Here, Mr. Mendez-Bello has been ordered removed on five occasions. Four removal orders are predicated on pre-IIRIRA Orders to Show Cause, which were issued (1) April 4, 1994, (2) December 19, 1995, (2) May 3, 1996, and (4) September 2, 1996. The fifth (5) removal order is grounded in a post-IIRIRA Notice to Appear issued on June 6, 1997. None of the five aforementioned charging documents provided written notice of the time and place of removal proceedings.
The Court is prepared to deny Mr. Mendez-Bello's motion to dismiss the indictment given the four pre-IIRIRA removal orders. Whether or not the holding in Pereira may be extended to divest immigration judges ofjurisdiction in proceedings under Section 1229a of IIRIRA, the Court concludes that Pereira has no applicability to proceedings conducted pursuant to Section 1252(b), pre-IIRIRA.

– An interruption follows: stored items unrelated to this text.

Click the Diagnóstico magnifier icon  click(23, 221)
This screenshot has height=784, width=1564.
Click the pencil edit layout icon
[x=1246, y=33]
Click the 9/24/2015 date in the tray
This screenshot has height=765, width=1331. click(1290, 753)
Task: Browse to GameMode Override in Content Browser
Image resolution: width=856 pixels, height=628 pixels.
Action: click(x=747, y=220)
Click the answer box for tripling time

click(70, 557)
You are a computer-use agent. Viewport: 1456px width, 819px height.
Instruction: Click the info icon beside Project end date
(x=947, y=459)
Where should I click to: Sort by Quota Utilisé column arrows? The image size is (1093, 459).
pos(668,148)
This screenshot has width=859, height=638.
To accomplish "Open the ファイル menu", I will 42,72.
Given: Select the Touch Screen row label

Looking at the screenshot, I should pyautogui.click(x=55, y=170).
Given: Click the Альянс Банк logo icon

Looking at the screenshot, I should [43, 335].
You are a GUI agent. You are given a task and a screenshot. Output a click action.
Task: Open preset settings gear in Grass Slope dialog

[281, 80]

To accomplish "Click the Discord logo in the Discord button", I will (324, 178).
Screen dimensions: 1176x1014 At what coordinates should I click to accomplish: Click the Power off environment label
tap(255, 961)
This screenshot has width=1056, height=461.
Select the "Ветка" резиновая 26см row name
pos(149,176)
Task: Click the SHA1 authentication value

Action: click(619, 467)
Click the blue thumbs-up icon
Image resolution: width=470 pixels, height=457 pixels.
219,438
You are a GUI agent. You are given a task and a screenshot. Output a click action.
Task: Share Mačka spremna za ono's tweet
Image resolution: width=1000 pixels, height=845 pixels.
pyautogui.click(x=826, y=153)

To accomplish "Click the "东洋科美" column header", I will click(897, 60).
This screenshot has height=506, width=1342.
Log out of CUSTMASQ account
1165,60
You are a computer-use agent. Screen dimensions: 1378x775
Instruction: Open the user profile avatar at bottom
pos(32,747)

In Pereira, the Supreme Court concluded that "a putative notice to appear that fails to designate the specific time or place of the noncitizen's removal proceedings is not a notice to appear under section 1229(a)." 138 S. Ct. at 2113-14. The heart of the decision in Pereira lies in the particular, precisely clear statutory requirement in Section 1229(a), which required a Notice to Appear to provide "written notice . . . specifying . . . [t]he time and place at which the proceedings will be held." 8 U.S.C. 1229(a)(1)(G)(i). Even assuming arguendo that Pereira's holding can be extended beyond the context of the stop-time rule from which it originated—such that it controls with respect to any removal proceeding commenced under Section 1229a—Pereira cannot go so far as to require the invalidation of Mr. Mendez-Bello's four pre-IIRIRA removal orders. Critically, those orders were initiated pursuant to Section 1252(a)(1), not Section 1229(a)(1).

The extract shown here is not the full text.